On February 7, 2018, Swiss manufacturer Pilatus delivered its first ever PC-24 business jet, and a sharp increase in revenues for the company can be expected in 2018. In Q1 2018, Pilatus’ revenues were up 33 percent year-over-year. Fractional ownership provider PlaneSense took delivery of the first PC-24, and a total of two PC-24s were delivered in Q1 2018.

With the HA-420, Honda has secured a position among the top 10 general aviation aircraft manufacturers. In the coming years, a number of new large jets will enter the market, including Bombardier’s Global 7000 / Global 8000 and Dassault’s Falcon 8X. With these product launches, Bombardier and Dassault aim to take market shares from Gulfstream’s G650 and G650ER.

Recent History & Market Dynamics

The recession from December 2007 to June 2009 had a massive impact on the general aviation aircraft manufacturing industry as sales of business jets and piston-engine aircraft collapsed. As of 2017, they were not even close to their 2007 peak levels. From 2007-2010, the global production of general aviation aircraft dropped a staggering 52.8 percent – from 4,276 aircraft in 2007 to 2,020 in 2010. In the United States, manufacturers experienced a 59.3 percent drop in production – from 3,279 to 1,334 units over the same period.

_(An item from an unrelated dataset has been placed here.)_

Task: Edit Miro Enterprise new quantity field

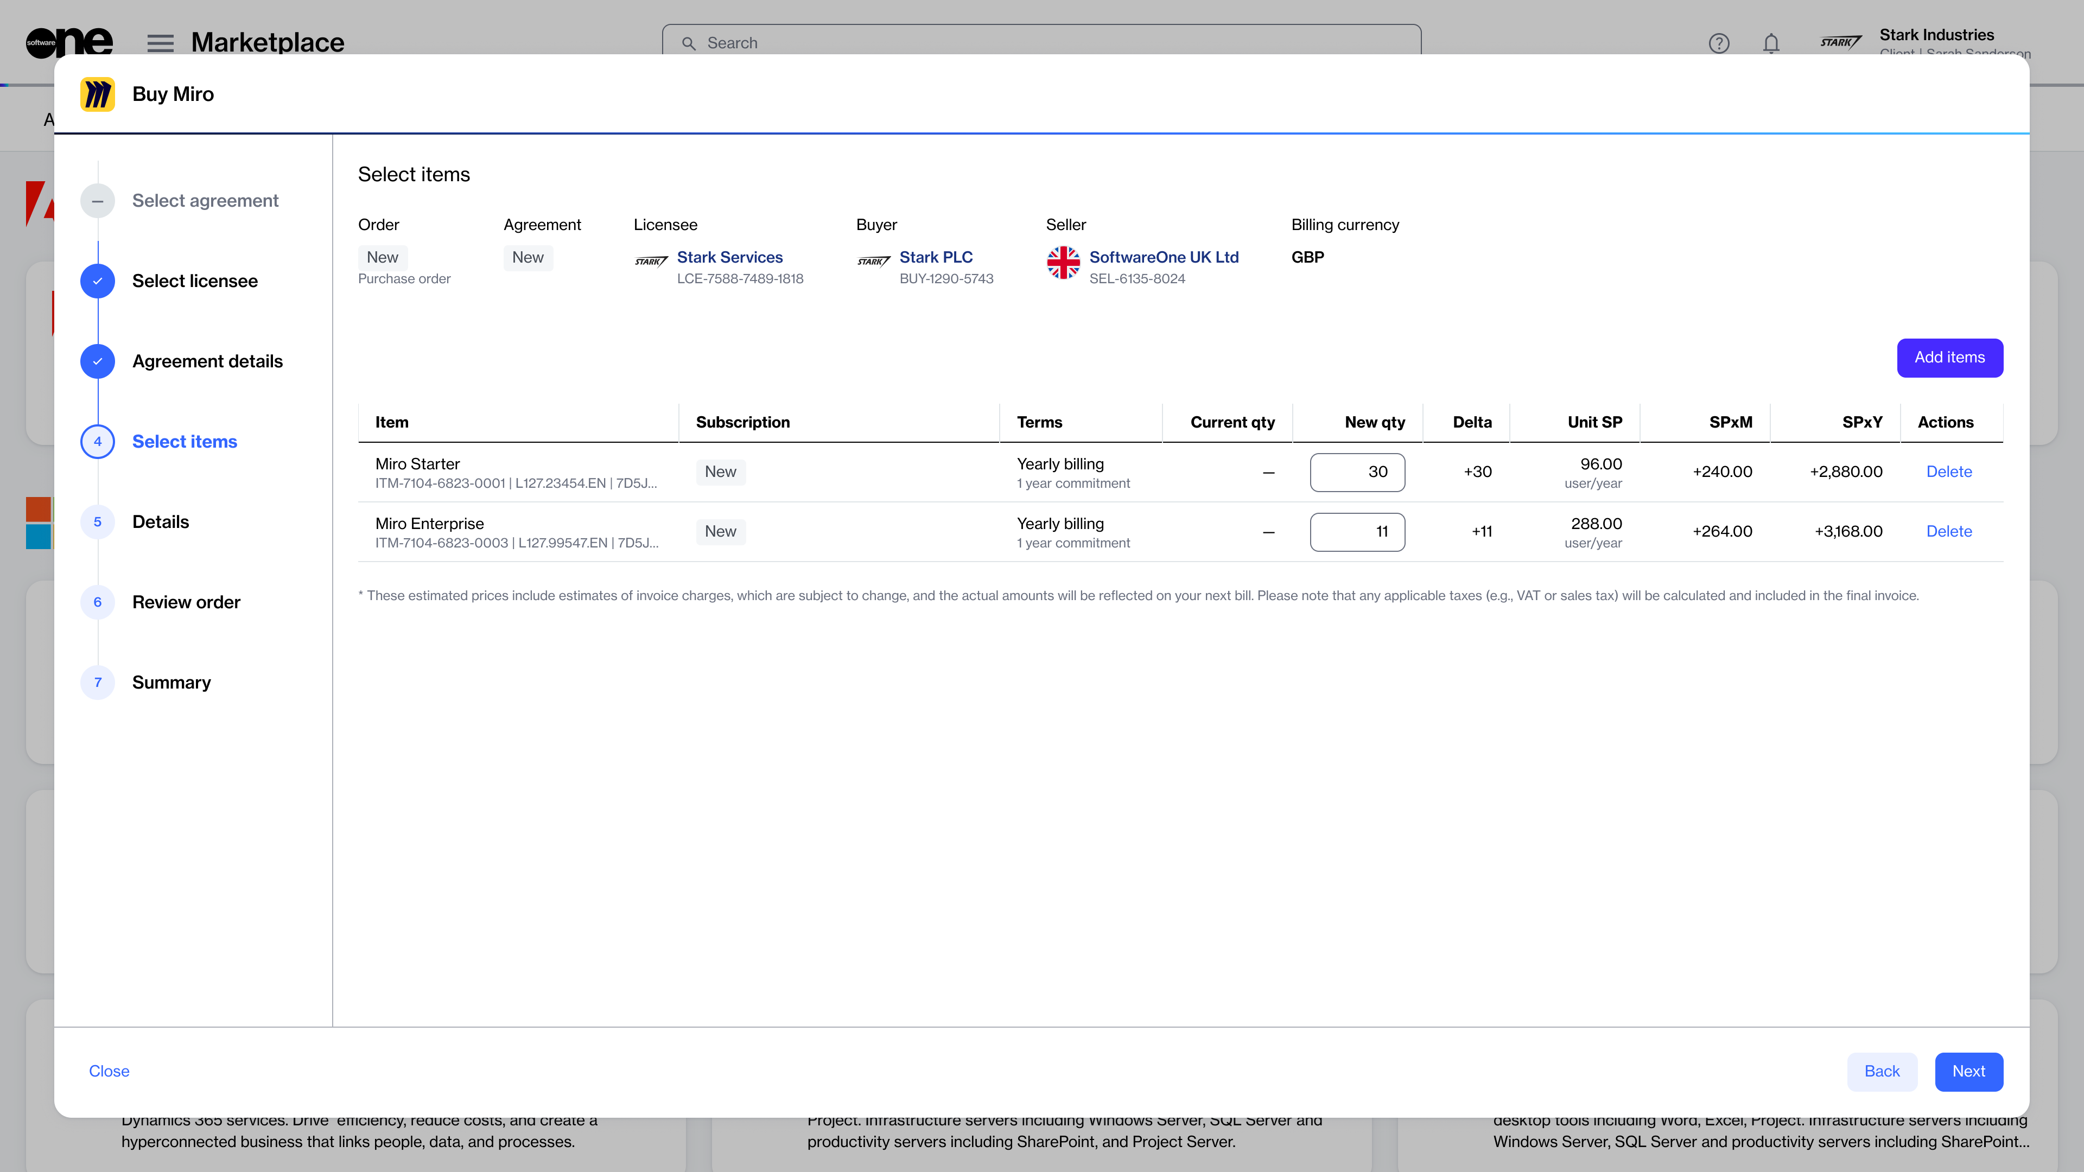Action: click(1357, 532)
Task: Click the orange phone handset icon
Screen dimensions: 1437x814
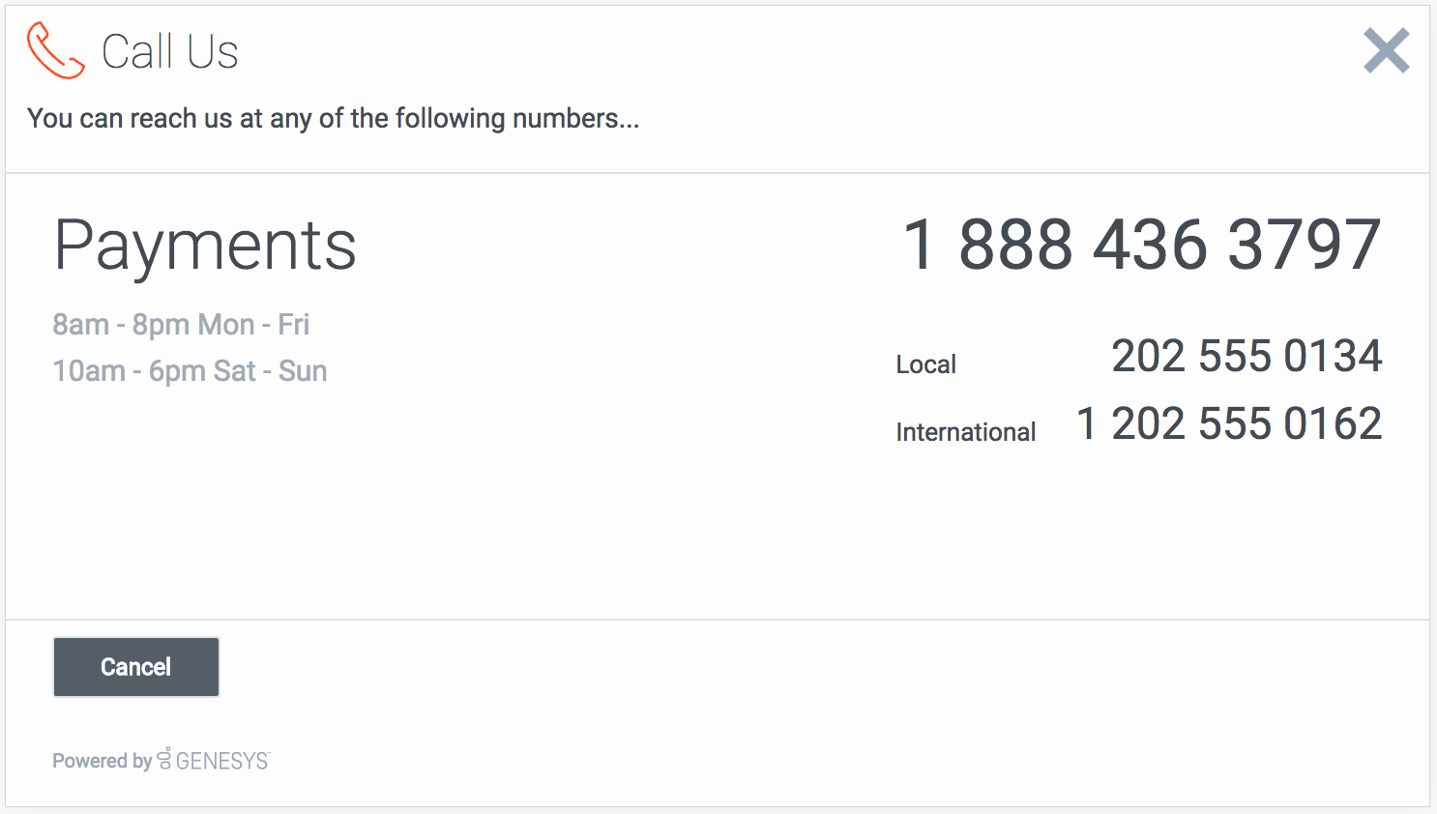Action: pyautogui.click(x=55, y=50)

An important reason why deliveries of general aviation aircraft are still way below their 2007 peak levels, both worldwide and in the U.S., is that the price per aircraft has doubled. From 2007 to 2017, the average price of a piston-engine aircraft, which is the most common type, soared from $328,000 to $662,000. That increase is keeping many would-be buyers out of the market. Also, the average price of a business jet rose from $12.5 million to $26.6 million over the same period. At the same time, the average price of turboprops declined from $3.5 million to $2.6 million, resulting in a surge in shipments of this type of aircraft.

The market for general aviation aircraft is highly cyclical, and the small business jet and piston-engine aircraft segments in particular suffer in a down economy. Perhaps a surprise to some, the large business jet segment emerged unscathed from the 2007-2009 recession.